• **WHAT YOU SHOULD DO**
Reproduce the items verbatim from the line containing "Given: Confirm the" through the end of the items, leaving out the pictures.

[Extracted items]
════════════════════

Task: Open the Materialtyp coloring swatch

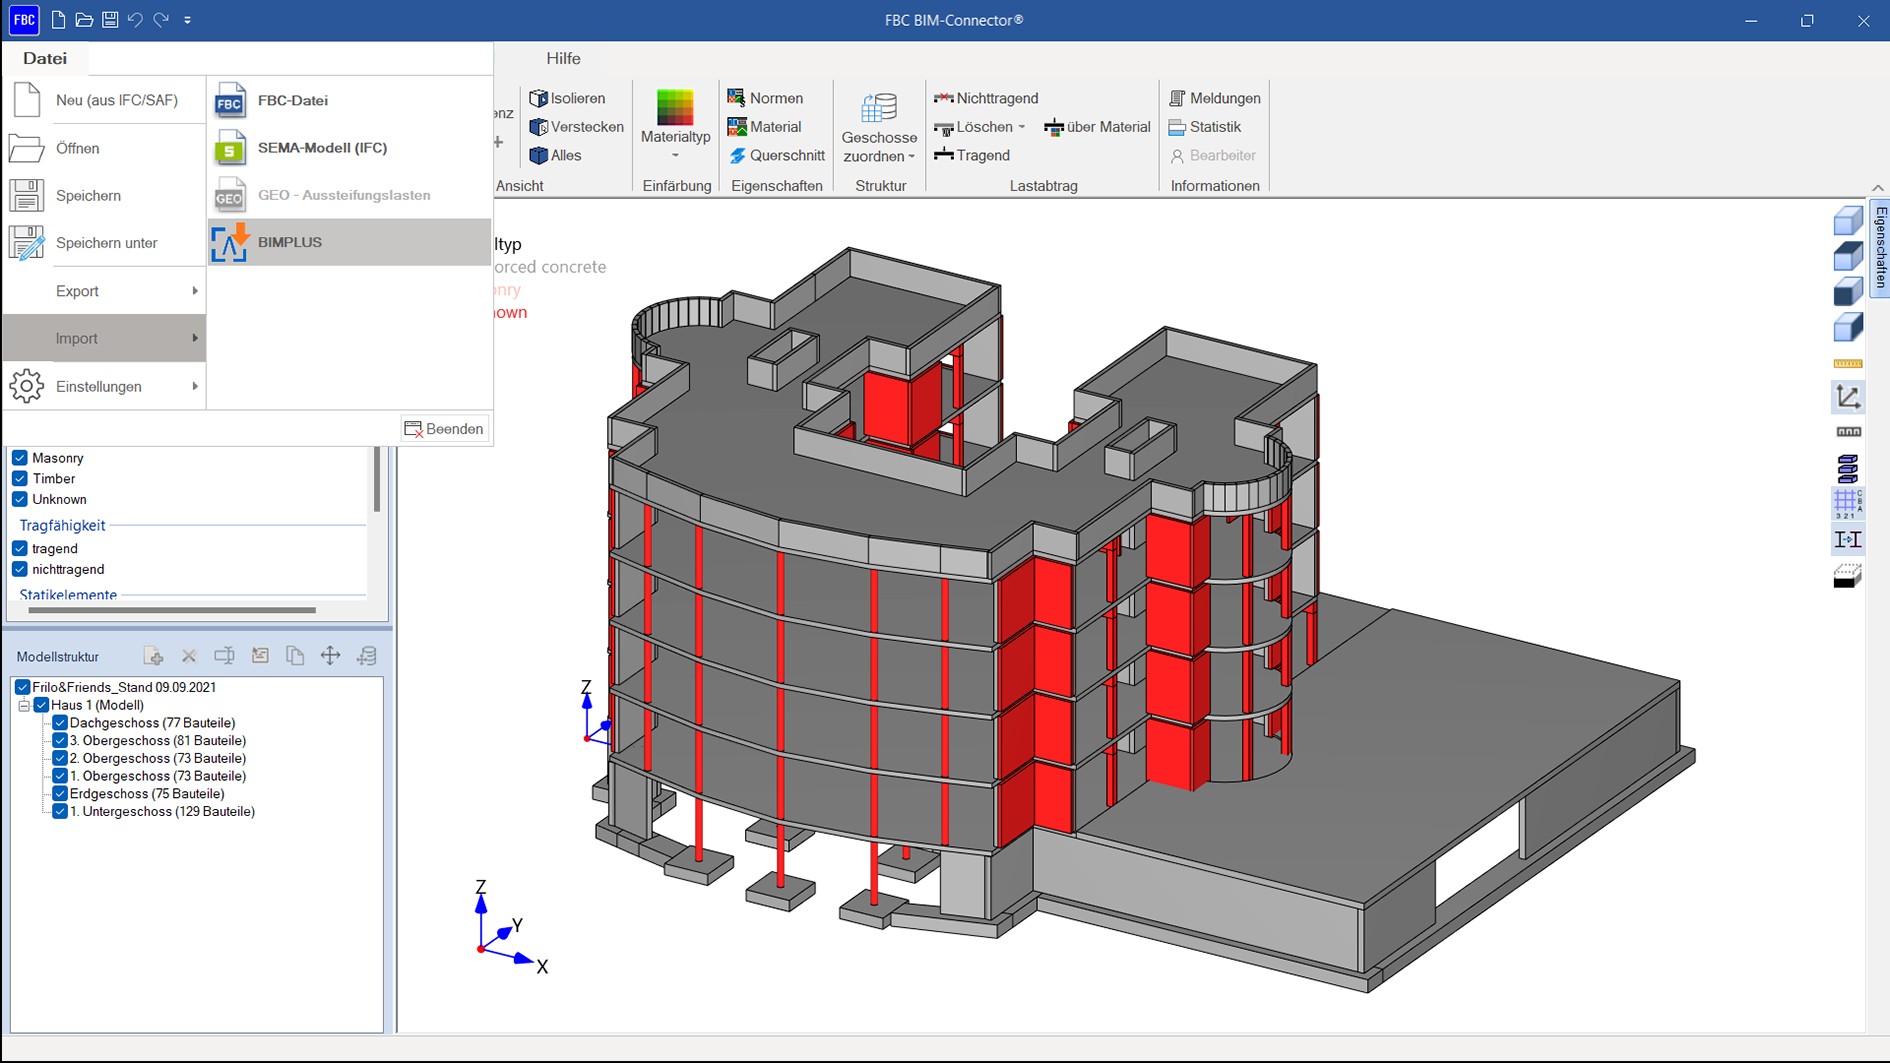Action: pyautogui.click(x=675, y=108)
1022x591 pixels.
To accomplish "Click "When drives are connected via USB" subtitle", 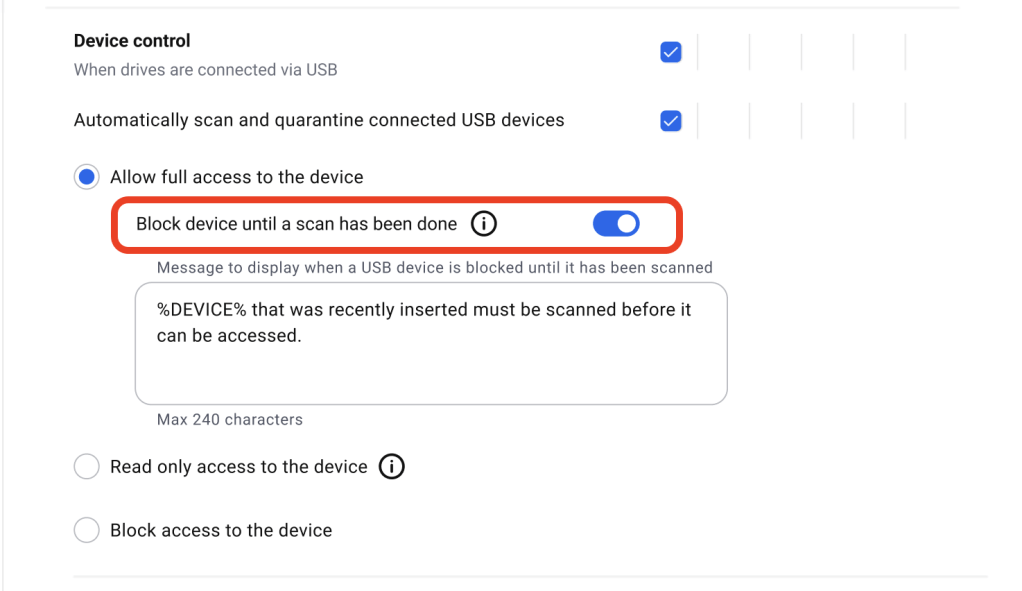I will 205,70.
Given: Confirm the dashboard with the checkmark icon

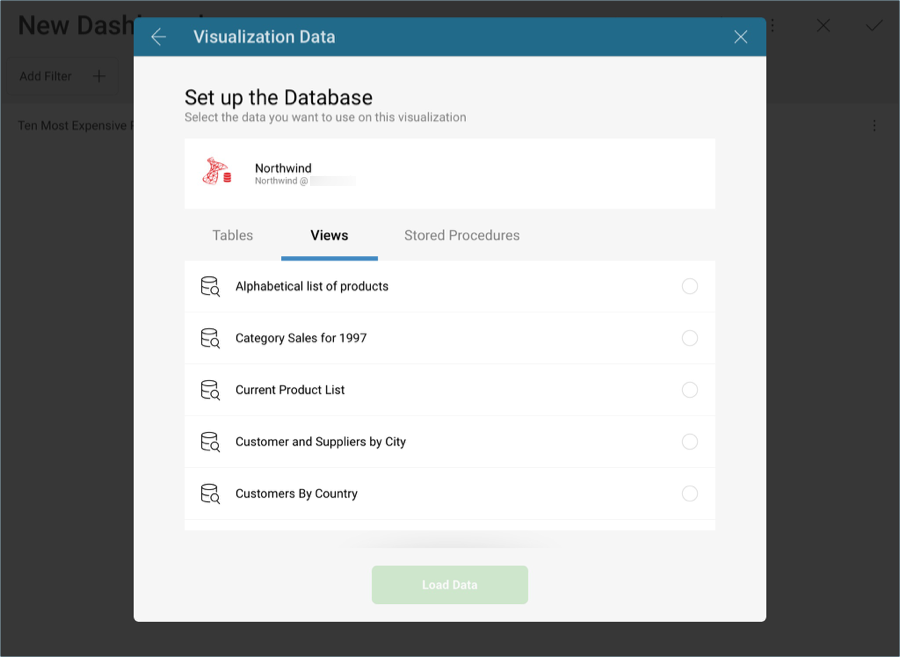Looking at the screenshot, I should point(874,26).
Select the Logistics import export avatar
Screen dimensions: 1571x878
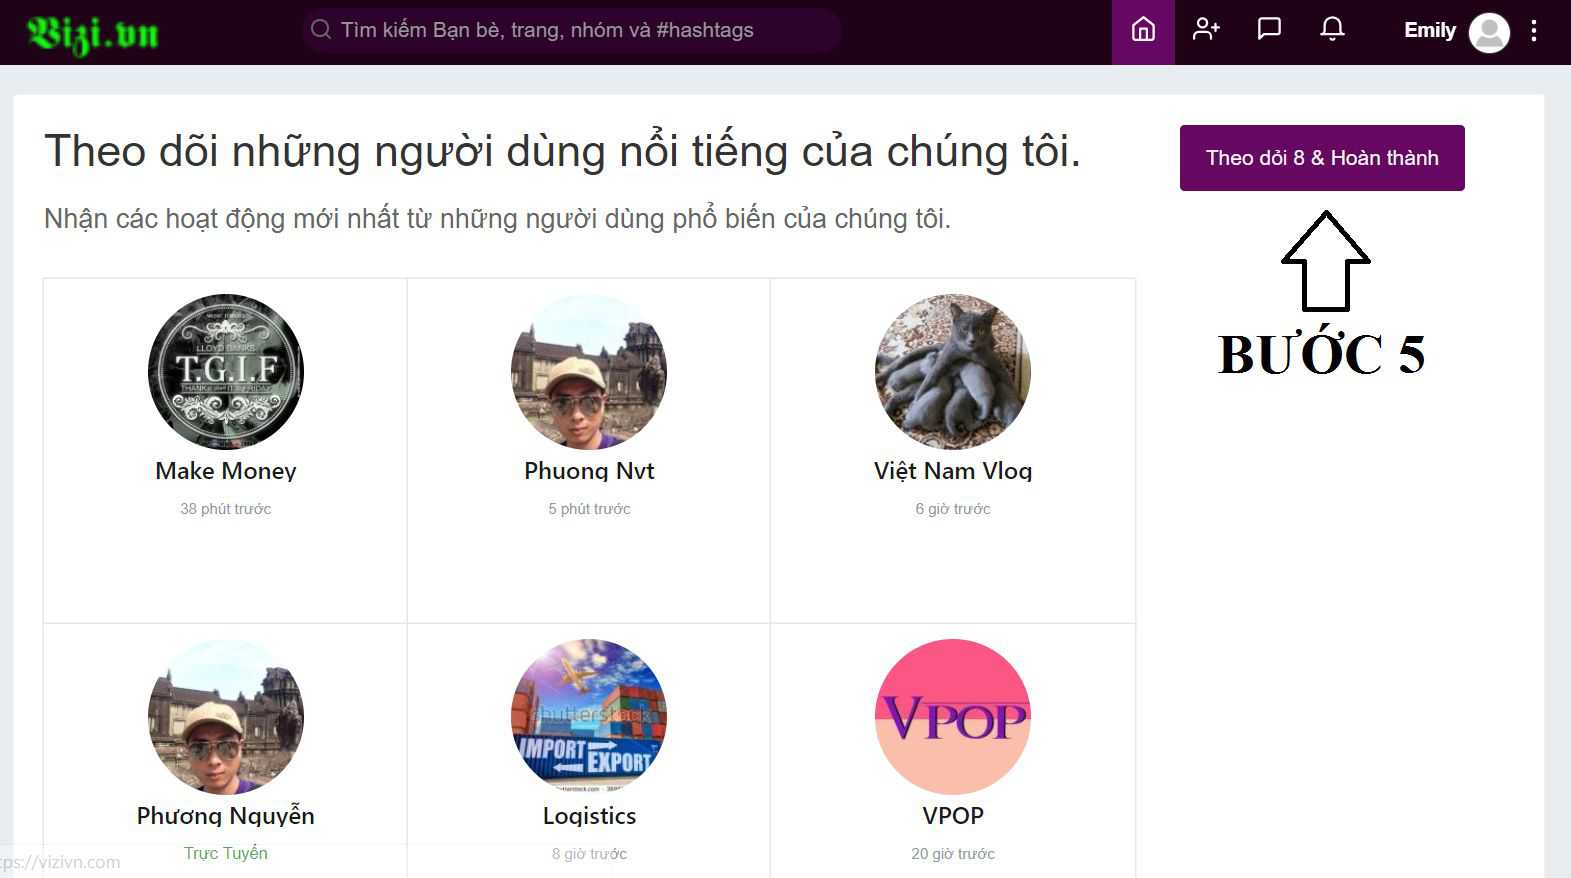pos(589,717)
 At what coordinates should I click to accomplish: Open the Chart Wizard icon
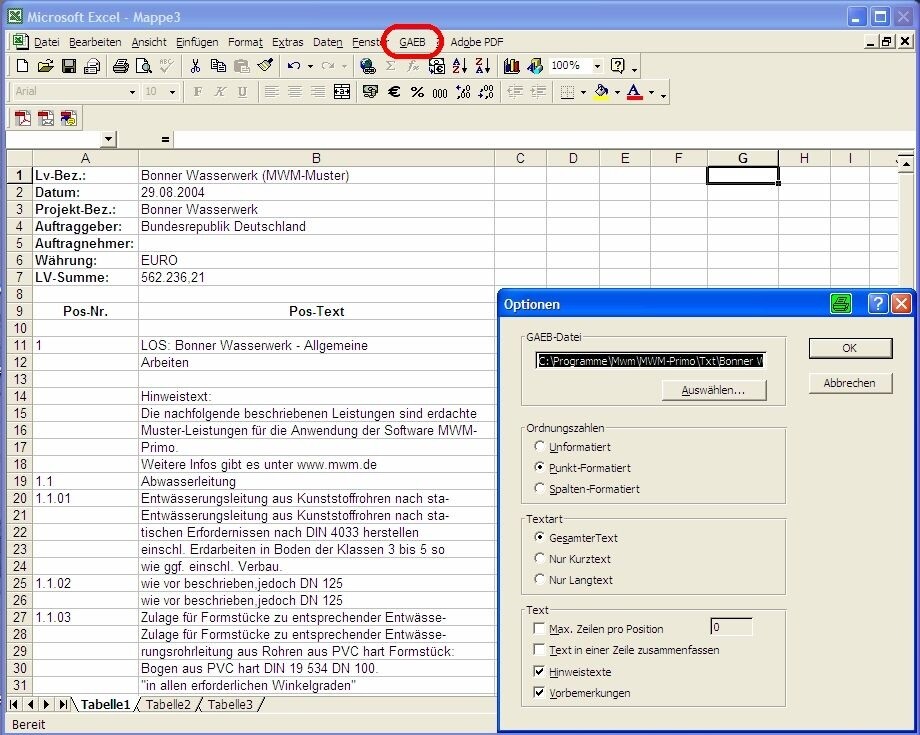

════════════════════

• **EXERCISE ANSWER**
Given: Confirm the dashboard with the checkmark icon

Looking at the screenshot, I should point(874,26).
Select the Logistics import export avatar
Screen dimensions: 1571x878
pos(589,717)
 At what coordinates should I click to accomplish: Open the Chart Wizard icon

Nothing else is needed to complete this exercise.